Еще бы его не помнить! Став великим магистром Тевтонского ордена, десятого апреля тысяча пятьсот двадцать пятого года этот рыцарь принял лютеранство и тут же поклялся в верности королю Польши Сигизмунду Старому, который признал его герцогом Пруссии с правом прямой или совместной передачи этой вотчины по наследству. Фактически, маркграф нагло украл у Господа целую армию, уничтожил многовековой Орден крестоносцев, просто-напросто присвоив его себе! Сейчас никто не мог поручиться за то, что новый магистр Ливонского Ордена не поступит точно так же — или сами рыцари, воодушевленные чьим-либо поступком или раздраженные новыми переменами, не начнут присягать датским, шведским или польским монархам.
— Судьба Ливонии висит на волоске, братья, — озвучил горькую истину дерптский епископ, — и если Господь не явит чудо, в ближайшие годы она перестанет существовать. Ересь отравляет души здешних рыцарей, рабов и горожан. Они отказываются платить церковную десятину, жгут католические храмы и хуже того — православные церкви, из-за чего печерский келарь вспомнил про невыплаченные за последние пятьдесят лет подати и требует их немедленно…
Тут хозяин замка спохватился, что сгоряча наговорил лишнего, оборвал свою речь и припал к кубку с вином.
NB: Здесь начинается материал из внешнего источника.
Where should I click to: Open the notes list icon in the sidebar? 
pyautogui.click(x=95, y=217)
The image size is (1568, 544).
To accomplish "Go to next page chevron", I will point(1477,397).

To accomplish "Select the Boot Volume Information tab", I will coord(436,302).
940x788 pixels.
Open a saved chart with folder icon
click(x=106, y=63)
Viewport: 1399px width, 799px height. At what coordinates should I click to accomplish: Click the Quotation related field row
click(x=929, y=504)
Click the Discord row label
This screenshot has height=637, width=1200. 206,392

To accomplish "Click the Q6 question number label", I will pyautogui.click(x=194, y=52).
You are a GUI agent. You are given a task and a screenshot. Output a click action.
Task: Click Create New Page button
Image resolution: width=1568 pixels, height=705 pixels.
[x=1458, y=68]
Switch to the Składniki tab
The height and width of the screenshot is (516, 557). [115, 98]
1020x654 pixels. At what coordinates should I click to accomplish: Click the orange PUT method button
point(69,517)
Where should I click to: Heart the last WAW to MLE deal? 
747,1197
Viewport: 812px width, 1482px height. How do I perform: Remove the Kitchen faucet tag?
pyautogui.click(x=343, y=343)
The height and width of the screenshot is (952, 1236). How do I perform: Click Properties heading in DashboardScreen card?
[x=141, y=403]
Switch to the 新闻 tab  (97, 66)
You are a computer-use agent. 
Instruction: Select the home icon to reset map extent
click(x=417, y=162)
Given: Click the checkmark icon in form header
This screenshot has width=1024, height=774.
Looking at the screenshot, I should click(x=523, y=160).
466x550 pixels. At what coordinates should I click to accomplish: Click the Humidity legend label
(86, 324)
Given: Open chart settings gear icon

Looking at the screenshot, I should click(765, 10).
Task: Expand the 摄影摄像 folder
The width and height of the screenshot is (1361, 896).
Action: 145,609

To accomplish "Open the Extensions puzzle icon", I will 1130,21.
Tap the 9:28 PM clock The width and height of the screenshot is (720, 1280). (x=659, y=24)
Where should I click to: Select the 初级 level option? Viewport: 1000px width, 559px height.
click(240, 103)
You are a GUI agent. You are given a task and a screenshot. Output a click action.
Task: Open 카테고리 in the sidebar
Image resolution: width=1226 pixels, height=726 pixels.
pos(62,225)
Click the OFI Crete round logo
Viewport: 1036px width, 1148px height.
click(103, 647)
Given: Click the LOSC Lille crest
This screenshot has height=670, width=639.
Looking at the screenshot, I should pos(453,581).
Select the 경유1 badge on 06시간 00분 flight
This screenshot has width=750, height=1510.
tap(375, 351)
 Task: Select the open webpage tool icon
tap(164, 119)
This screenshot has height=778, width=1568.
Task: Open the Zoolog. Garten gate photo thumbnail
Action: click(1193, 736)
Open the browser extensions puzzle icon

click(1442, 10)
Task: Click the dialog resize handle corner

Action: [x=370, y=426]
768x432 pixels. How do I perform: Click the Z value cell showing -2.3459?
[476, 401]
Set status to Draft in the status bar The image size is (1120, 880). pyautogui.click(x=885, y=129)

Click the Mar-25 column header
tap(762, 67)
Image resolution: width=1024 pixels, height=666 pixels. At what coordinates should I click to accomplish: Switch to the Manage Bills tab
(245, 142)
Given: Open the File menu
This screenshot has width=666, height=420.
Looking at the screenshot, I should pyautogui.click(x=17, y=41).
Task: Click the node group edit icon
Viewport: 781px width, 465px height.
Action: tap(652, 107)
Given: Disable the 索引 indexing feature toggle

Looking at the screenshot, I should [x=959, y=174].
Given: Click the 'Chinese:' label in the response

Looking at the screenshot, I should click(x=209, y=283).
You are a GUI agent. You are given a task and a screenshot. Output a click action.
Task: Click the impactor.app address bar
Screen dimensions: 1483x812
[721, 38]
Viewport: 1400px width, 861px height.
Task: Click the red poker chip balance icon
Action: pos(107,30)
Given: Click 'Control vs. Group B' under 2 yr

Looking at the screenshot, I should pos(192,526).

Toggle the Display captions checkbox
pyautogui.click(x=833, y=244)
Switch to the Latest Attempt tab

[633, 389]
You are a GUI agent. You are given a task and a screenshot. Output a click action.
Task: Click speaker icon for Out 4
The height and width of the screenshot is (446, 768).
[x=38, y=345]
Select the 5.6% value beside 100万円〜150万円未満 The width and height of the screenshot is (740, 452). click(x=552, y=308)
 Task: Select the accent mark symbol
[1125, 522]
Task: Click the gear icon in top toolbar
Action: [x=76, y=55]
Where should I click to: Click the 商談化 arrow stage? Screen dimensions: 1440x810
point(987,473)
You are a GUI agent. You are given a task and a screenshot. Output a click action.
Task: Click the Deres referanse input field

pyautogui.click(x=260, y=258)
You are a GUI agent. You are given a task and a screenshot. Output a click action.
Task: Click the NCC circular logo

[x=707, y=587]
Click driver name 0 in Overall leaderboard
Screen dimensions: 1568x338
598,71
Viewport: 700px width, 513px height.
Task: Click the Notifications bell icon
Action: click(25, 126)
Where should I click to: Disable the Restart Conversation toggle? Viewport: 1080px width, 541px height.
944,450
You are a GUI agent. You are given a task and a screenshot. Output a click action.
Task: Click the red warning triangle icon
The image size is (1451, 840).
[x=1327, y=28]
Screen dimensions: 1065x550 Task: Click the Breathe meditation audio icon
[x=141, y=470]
— Однако в ваших землях сохраняется порядок, мой дорогой друг, — успокаивающе кивнул, сверкнув гладкой, блестящей лысиной прелат. — Никаких погромов, изгнания священников и обращения в еретическую веру за все годы вашего епископства не случалось ни разу.
— Близость русских земель и епископское войско в полтысячи мечей успокаивающе действует на самые невежественные умы, — отказался от комплимента хозяин замка. — Псковские язычники только и ждут повода, чтобы опять напасть на здешние хутора.
— Псковские и новгородские земли поразил мор, — с такой уверенностью сообщил нунций, словно только что приехал именно оттуда. — Сейчас они не способны к сопротивлению.
— Вы так говорите об этом, брат, как будто ожидаете от меня содействия лютеранам, пока у них есть шанс на удачу, — улыбнулся епископ.
— Все как раз наоборот, брат, — без тени смеха покачал головой нунций. — Святой престол ждет от крестоносцев Ливонского Ордена того, что они сдержат свои клятвы, возьмут в руки освященные в храмах мечи и двинутся на восток, освободив от язычества земли до нечестивого Новгорода, куда так стремятся все здешние купцы.